The aide directed them to separate quarters. Her heart gave a small, panicked lurch. Night, who was about to follow Ky, stopped. He turned his great head and looked directly at her. Then, with a deliberate slowness, he padded the few steps to her side and brushed his massive, furry flank against her outstretched hand. It was a brief, solid pressure, an unspoken assurance that was as clear as any word—a promise. Then he turned, his duty done, and followed his master.
Gessa was shown to a small, clean room. A guard closed the wooden door behind her, the sound of the bolt sliding home echoing in the sudden silence. It was the first time she had been truly alone in weeks. She walked to the small mirror on the wall. The woman staring back was different. The haunted look was gone, replaced by a quiet, steady resolve. She was safe. But the silence of the room felt vast and empty.

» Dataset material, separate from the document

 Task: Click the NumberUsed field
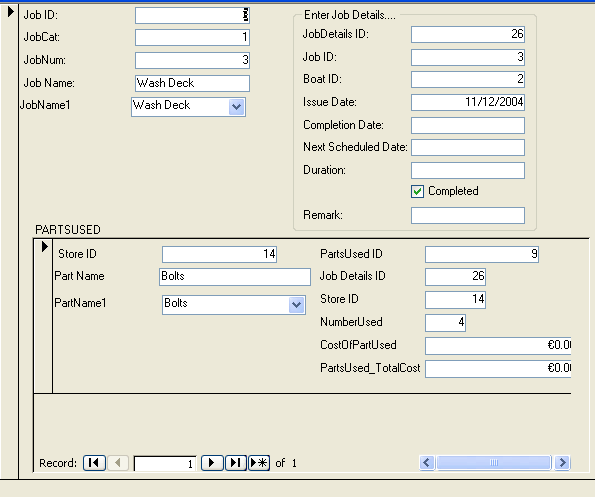point(445,323)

A short while later, a soft knock came at her door. She opened it to find Ky standing there, holding one of the thick, woolen blankets from the cache.
“The nights are cold in the mountains,” he said, his voice a low rumble. “Even with stone walls.”
He held it out to her. As she reached to take it, his gaze fixed on a single, dark strand of hair that had escaped her braid. The hard mask of the officer softened, replaced by the quiet tenderness she had seen in the cave. He reached out, his hand moving with a slow, deliberate care that gave her ample time to pull away. His fingertips brushed her temple—a ghost of a touch—and tucked the stray strand behind her ear.
Heat flooded her skin. It was a touch that asked for nothing, a quiet act of care that cut through all the formality and fear of the last few hours.